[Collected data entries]
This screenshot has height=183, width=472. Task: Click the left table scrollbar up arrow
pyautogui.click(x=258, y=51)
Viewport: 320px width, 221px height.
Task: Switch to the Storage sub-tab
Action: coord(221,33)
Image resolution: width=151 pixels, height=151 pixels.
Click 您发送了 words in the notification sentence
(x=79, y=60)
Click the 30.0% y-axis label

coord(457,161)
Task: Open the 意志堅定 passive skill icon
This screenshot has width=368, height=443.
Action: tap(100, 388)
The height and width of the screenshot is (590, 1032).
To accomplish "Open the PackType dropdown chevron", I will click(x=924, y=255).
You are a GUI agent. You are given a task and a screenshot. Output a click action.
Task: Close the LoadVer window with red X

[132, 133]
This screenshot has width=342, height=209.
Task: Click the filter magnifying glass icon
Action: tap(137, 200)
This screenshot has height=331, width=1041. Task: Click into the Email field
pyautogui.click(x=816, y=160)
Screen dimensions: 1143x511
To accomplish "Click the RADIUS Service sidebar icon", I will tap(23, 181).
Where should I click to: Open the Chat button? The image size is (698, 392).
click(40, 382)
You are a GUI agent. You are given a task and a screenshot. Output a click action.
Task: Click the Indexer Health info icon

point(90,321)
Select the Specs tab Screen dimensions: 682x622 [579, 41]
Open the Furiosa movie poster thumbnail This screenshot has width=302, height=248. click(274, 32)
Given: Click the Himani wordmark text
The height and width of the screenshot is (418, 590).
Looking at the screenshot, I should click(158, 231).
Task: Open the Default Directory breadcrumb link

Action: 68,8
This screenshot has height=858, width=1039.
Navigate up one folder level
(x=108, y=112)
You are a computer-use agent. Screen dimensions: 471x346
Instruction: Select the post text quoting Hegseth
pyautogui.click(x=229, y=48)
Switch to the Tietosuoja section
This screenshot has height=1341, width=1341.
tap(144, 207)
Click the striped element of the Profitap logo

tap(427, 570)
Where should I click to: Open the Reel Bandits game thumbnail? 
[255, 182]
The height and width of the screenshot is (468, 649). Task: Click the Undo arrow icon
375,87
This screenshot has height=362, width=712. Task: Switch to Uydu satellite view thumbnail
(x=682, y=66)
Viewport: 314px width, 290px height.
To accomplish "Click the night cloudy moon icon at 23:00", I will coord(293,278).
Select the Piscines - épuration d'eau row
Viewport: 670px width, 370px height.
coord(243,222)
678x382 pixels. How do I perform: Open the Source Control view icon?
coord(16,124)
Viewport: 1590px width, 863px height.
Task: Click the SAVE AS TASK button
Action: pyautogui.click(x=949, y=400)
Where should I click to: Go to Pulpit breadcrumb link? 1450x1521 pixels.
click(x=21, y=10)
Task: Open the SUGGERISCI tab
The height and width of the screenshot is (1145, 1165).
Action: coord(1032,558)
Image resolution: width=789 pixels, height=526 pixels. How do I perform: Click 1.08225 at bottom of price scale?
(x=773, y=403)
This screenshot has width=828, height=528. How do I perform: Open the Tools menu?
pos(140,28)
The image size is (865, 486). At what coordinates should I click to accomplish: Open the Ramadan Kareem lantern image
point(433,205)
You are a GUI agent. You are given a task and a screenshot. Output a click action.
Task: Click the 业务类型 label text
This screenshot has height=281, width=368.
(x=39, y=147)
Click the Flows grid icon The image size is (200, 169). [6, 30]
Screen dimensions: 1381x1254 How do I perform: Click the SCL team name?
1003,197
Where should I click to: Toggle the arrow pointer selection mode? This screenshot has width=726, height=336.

=== Assignment ===
Could you copy exactly the line containing "The image size is (865, 486)." and each line after it through the end of the records, and nothing else?

=== Exercise solution ===
The image size is (865, 486). At what coordinates should I click to accomplish: Open the Ramadan Kareem lantern image
point(433,205)
You are a GUI agent. You are given a task and a screenshot. Output a click action.
Task: Click the 业务类型 label text
This screenshot has height=281, width=368.
(x=39, y=147)
Click the Flows grid icon The image size is (200, 169). [6, 30]
Screen dimensions: 1381x1254 How do I perform: Click the SCL team name?
1003,197
Where should I click to: Toggle the arrow pointer selection mode? This screenshot has width=726, height=336.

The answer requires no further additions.